Johns Hopkins just published an interesting summary of the research out today on treating mood disorders with hallucinogens. In the most recent Depression and Anxiety Health Alert, the author chronicles the history of hallucinogens and how they affect the central nervous system to release the right kind of neurotransmitters. Per Hopkins:
Hallucinogens (also called psychedelics) were a promising area of research in the 1960s and early 1970s, when they were being developed as possible treatments for a number of conditions, including depression, anxiety, and chronic pain. These drugs were banned in the ’70s and ’80s, however, after their recreational use became a widespread problem.
In 1990, the U.S. Food and Drug Administration (FDA) again began allowing researchers to study the effects of drugs like MDMA (also known as the street drug “Ecstasy”), psilocybin (“magic mushrooms”), and ketamine (“Special K”). These drugs are thought to change the way the brain normally processes information and may provide people with mood disorders a new way of looking at the world and their problems.
MDMA. This illegal, hallucinogenic drug is generating interest to treat a variety of psychiatric conditions — most notably posttraumatic stress disorder (PTSD), in which a person experiences chronic psychological stress after a traumatic event such as a natural disaster, war, or sexual assault.
MDMA stimulates the central nervous system, causing the release of neurotransmitters such as serotonin and dopamine, which can have a powerful effect on thoughts and emotions. MDMA also increases brain levels of oxytocin, which arouses feelings of trust and confidence that can be particularly helpful during psychotherapy. The idea is that a dose of the drug, taken before a talk therapy session, may help individuals with PTSD reduce their fear and anxiety long enough to discuss and process the events that traumatized them.
Psilocybin. Similar to LSD, this illegal, hallucinogenic drug binds to serotonin receptors on neurons and mimics the effects of serotonin. Research is growing on its use for psychiatric conditions. One recent study suggested that the drug psilocybin might be helpful for obsessive-compulsive disorder (OCD). Nine people with severe, treatment-resistant OCD were assigned to receive up to four doses of psilocybin ranging from very low (sub-hallucinogenic) to high (completely hallucinogenic) on separate occasions. Participants spent at least eight hours at each session and then stayed overnight in a psychiatric unit for observation. The researchers found that all of the participants had marked reductions in OCD symptoms after taking the drug, and the improvement usually lasted at least 24 hours with no serious side effects.
Ketamine. This hallucinogenic drug is an FDA-approved general anesthetic that is being studied as a fast-acting antidepressant. Ketamine binds to receptors in the brain and blocks the neurotransmitter glutamate that normally activates neurons, thus producing a calming effect.
The Johns Hopkins emphasize the risk and uncertainty of these kinds of drugs.
Bottom line: Hallucinogenic drugs are attracting renewed attention as potential treatments for psychological disorders — particularly in people who have not responded to conventional treatments. By no means, however, are these drugs accepted treatments for mental disorders, and they should not be tried on your own or outside of a clinical trial. For a list of clinical trials, go to www.clinicaltrials.gov and search under the name of the drug.
I found this information interesting because I’m often asked about my stance on marijuana to treat chronic and treatment-resistant.
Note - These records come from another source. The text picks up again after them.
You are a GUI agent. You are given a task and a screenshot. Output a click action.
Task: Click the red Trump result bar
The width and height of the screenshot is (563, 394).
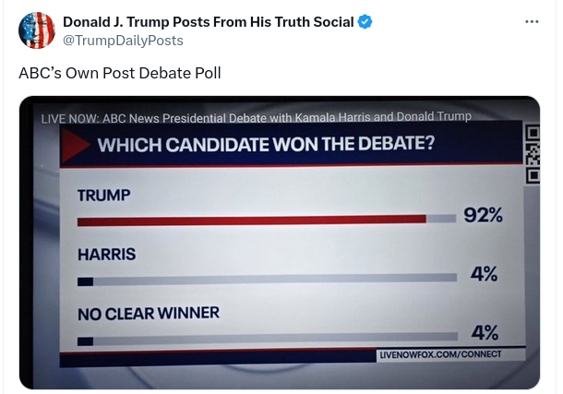(x=251, y=221)
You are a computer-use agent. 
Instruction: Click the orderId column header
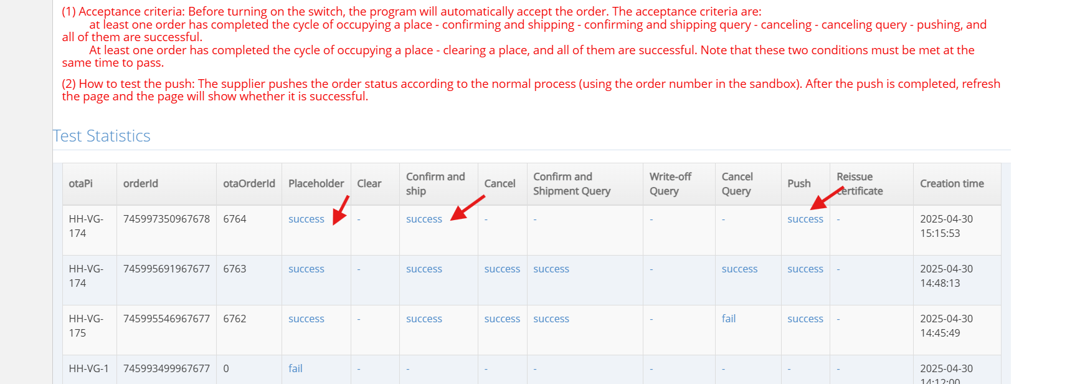click(x=141, y=184)
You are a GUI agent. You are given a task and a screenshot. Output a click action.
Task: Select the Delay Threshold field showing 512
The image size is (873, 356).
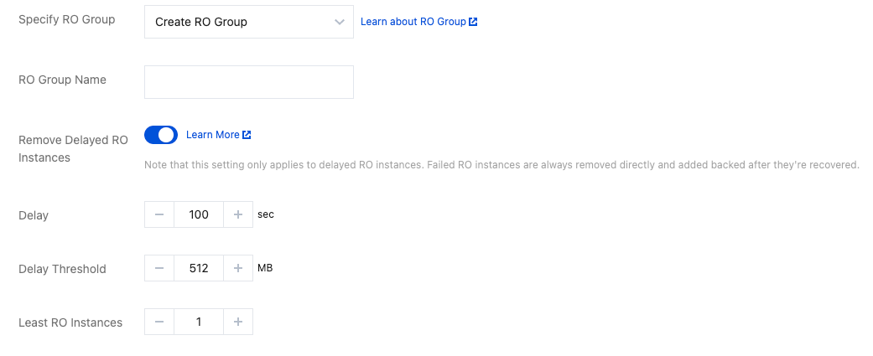point(199,269)
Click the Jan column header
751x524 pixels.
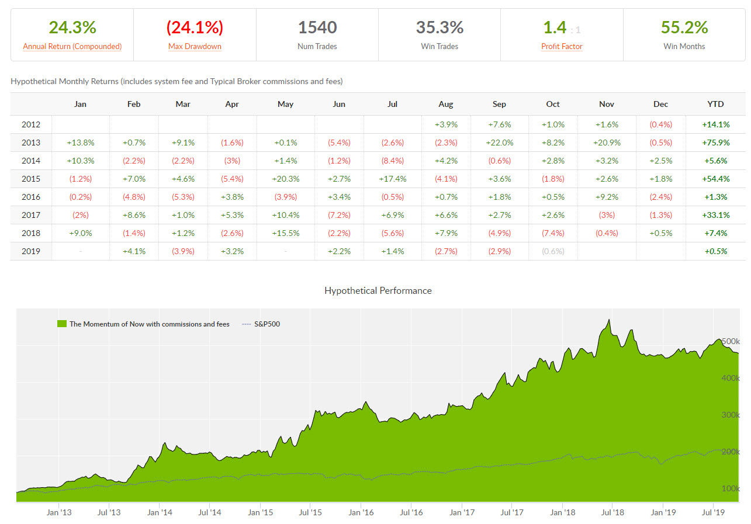(80, 104)
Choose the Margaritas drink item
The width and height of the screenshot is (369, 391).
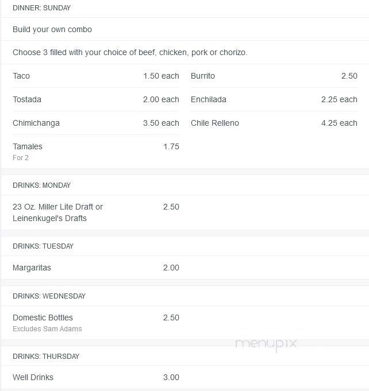coord(96,268)
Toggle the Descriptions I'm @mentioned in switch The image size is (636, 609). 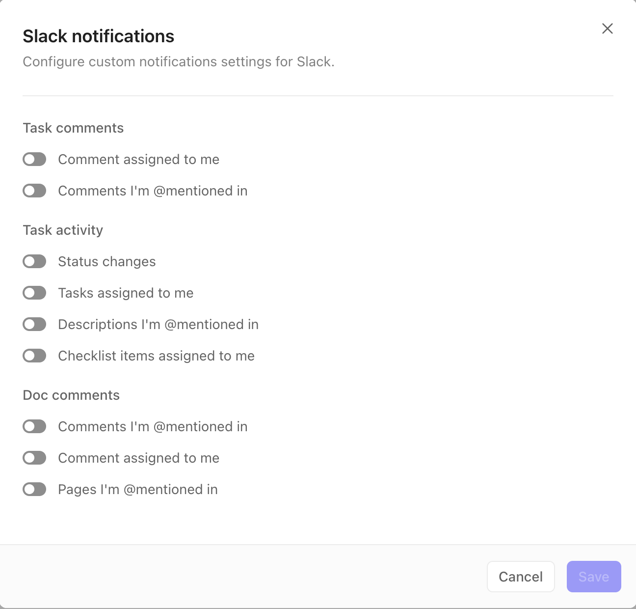click(34, 324)
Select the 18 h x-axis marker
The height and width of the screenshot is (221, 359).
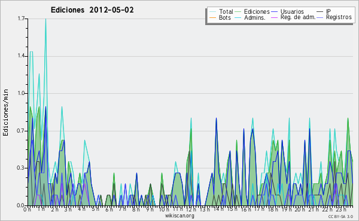click(x=273, y=209)
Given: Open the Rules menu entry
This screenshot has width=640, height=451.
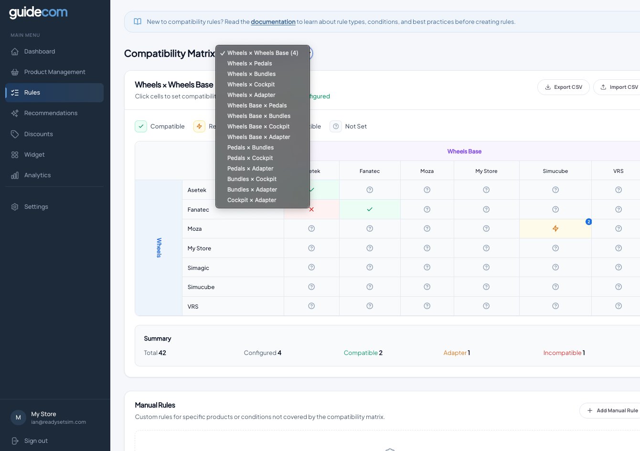Looking at the screenshot, I should 32,92.
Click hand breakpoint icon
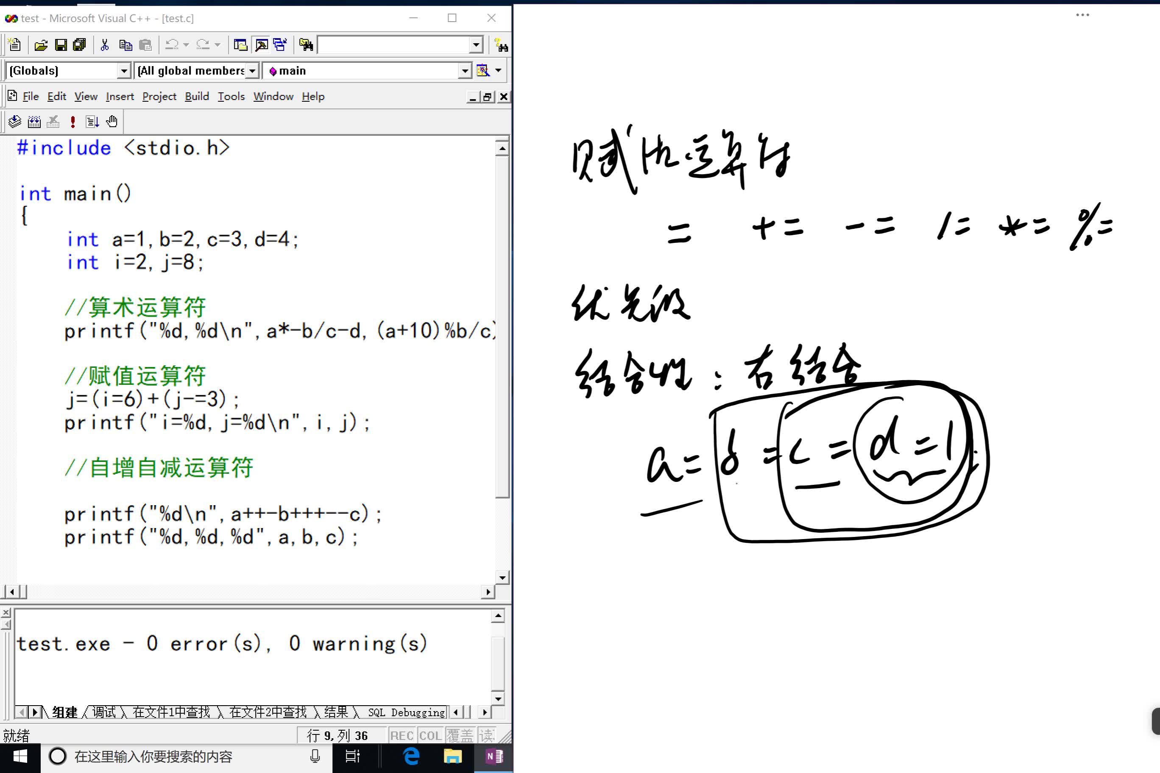This screenshot has height=773, width=1160. 112,121
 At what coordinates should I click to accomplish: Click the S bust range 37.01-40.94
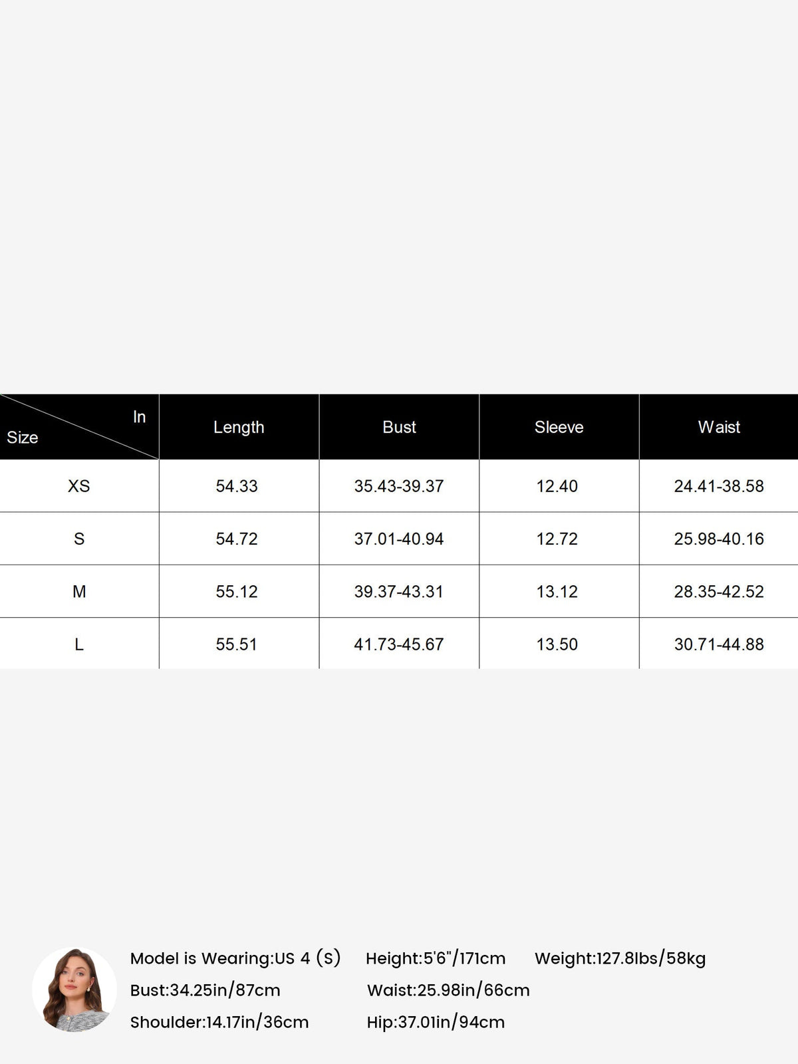(399, 539)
While I think getting high is preferable to taking your life (and I’m not being flip with that statement), I think a person must take into account the considerable risks with marijuana use. According to the National Institute on Drug Abuse, getting high not only fails to adequately treat depression and anxiety, but may actually cause mood disorders. According to one of their articles on this topic:
A number of studies have shown an association between chronic marijuana use and increased rates of anxiety, depression, suicidal ideation, and schizophrenia. Some of these studies have shown age at first use to be a factor, where early use is a marker of vulnerability to later problems. However, at this time, it is not clear whether marijuana use causes mental problems, exacerbates them, or is used in attempt to self-medicate symptoms already in existence. Chronic marijuana use, especially in a very young person, may also be a marker of risk for mental illnesses, including addiction, stemming from genetic or environmental vulnerabilities, such as early exposure to stress or violence. At the present time, the strongest evidence links marijuana use and schizophrenia and/or related disorders. High doses of marijuana can produce an acute psychotic reaction; in addition, use of the drug may trigger the onset or relapse of schizophrenia in vulnerable individuals.
An article on About.com describes a phenomenon known as “amotivational syndrome” that happen to regular pot smokers: they become socially withdrawn and “perform at a level of everyday functioning well below their capacity prior to their marijuana use.” That sentence alone scares me away from the stuff, as most days I feel like I’m operating on one-third of a brain. The amotivational person feels relief from their symptoms; however, the experience may be an illusion of well-being if you look at his productivity level while he’s smoking dope.